Feature Discussion: Unicode encoder / decoder interfaces + implementation for UTF-8

Hi,

I’d like know if there community is interested in the following features for SDL:

An “Bytes (of a particular Unicode encoding) → UTF code points” decoder interface

An “UTF code points → Bytes (of a particular Unicode encoding)” decoder interface

Implementation for the UTF 8 encoding.

Remarks: By interface I mean the standard approach of a structs with pointers to functions akin to

typedef struct SDL_UnicodeDecoder {
  SDL_Error (*getCodePoint)(SDL_UnicodeDecoder*, Uint32* codePoint);
  ...
} SDL_UnicodeDecoder;

typedef struct SDL_UTF8UnicodeDecoder  {
  SDL_MyInterface parent;
  ...
} SDL_UTF8UnicodeDecoder;

SDL_Error SDL_UTF8UnicodeDecoder_create(SDL_UTF8UnicodeDecoder** decoder);

Furthermore, I’d be able to provide implementations for the UTF-8 encoding.

Rational: We cannot outrun internationalization in a non-opaque fashion forever. At some point, when dealing with e.g., file system abstractions or text rendering or even data access, then we at some point cannot always treat text as opaque “sequences of Bytes”. The foundations of all this is the ability to encode and decode Unicode text.

Let me know what you think of that.

Another forum in which you cannot fix typos.
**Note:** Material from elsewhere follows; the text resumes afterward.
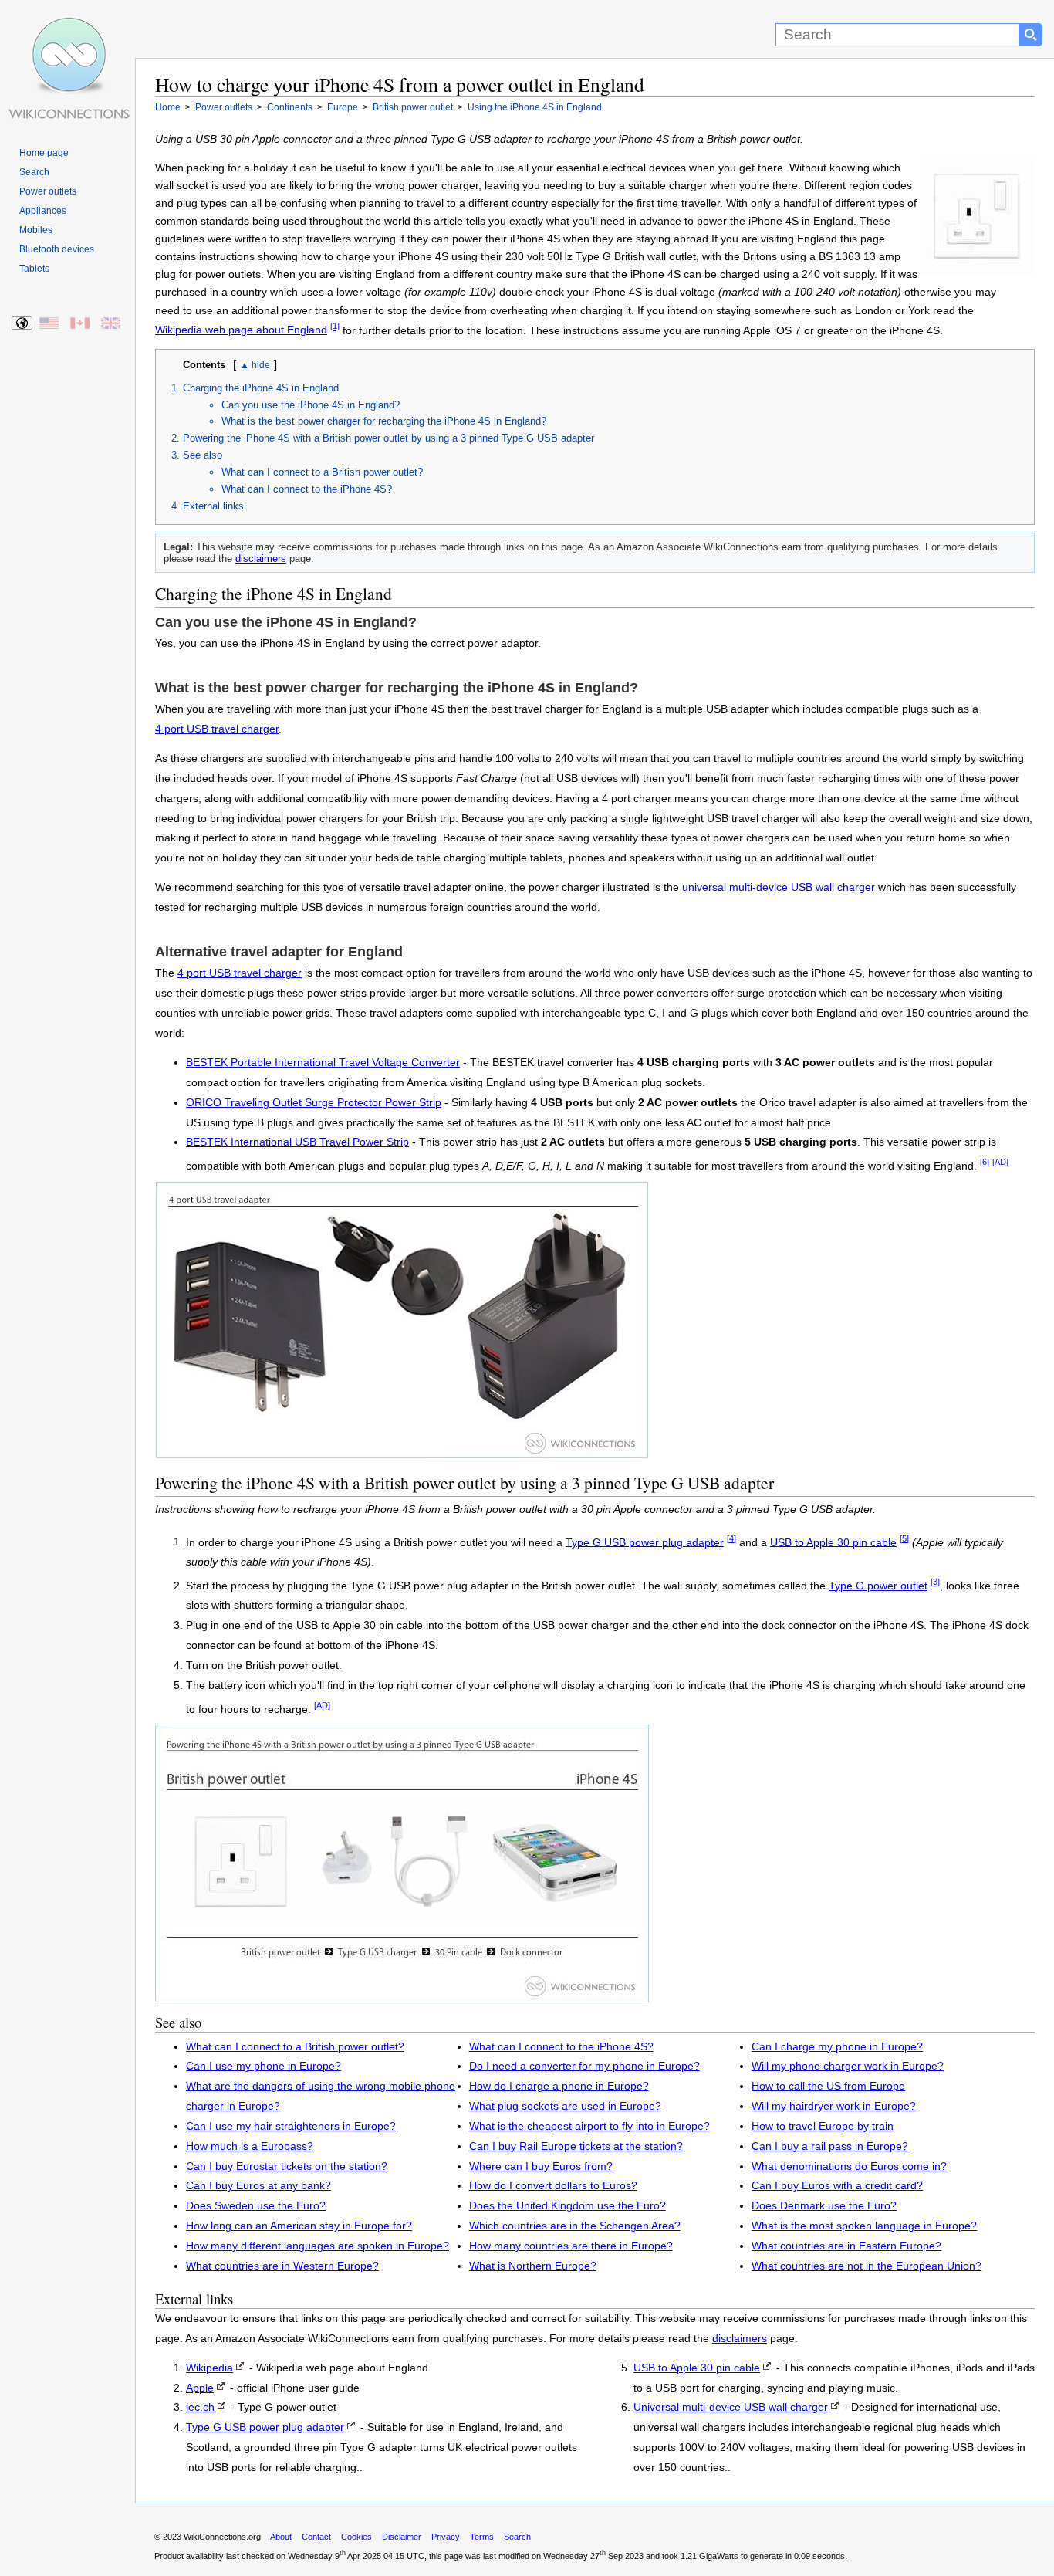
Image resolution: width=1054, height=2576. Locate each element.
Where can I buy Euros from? (541, 2166)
Anyway, obviously this should not be SDL_MyInterface but SDL_UnicodeDecoder.

typedef struct SDL_UnicodeDecoder {
  SDL_Error (*getCodePoint)(SDL_UnicodeDecoder*, Uint32* codePoint);
  ...
} SDL_UnicodeDecoder;

typedef struct SDL_UTF8UnicodeDecoder  {
  SDL_UnicodeDecoder parent;
  ...
} SDL_UTF8UnicodeDecoder;

SDL_Error SDL_UTF8UnicodeDecoder_create(SDL_UTF8UnicodeDecoder** decoder);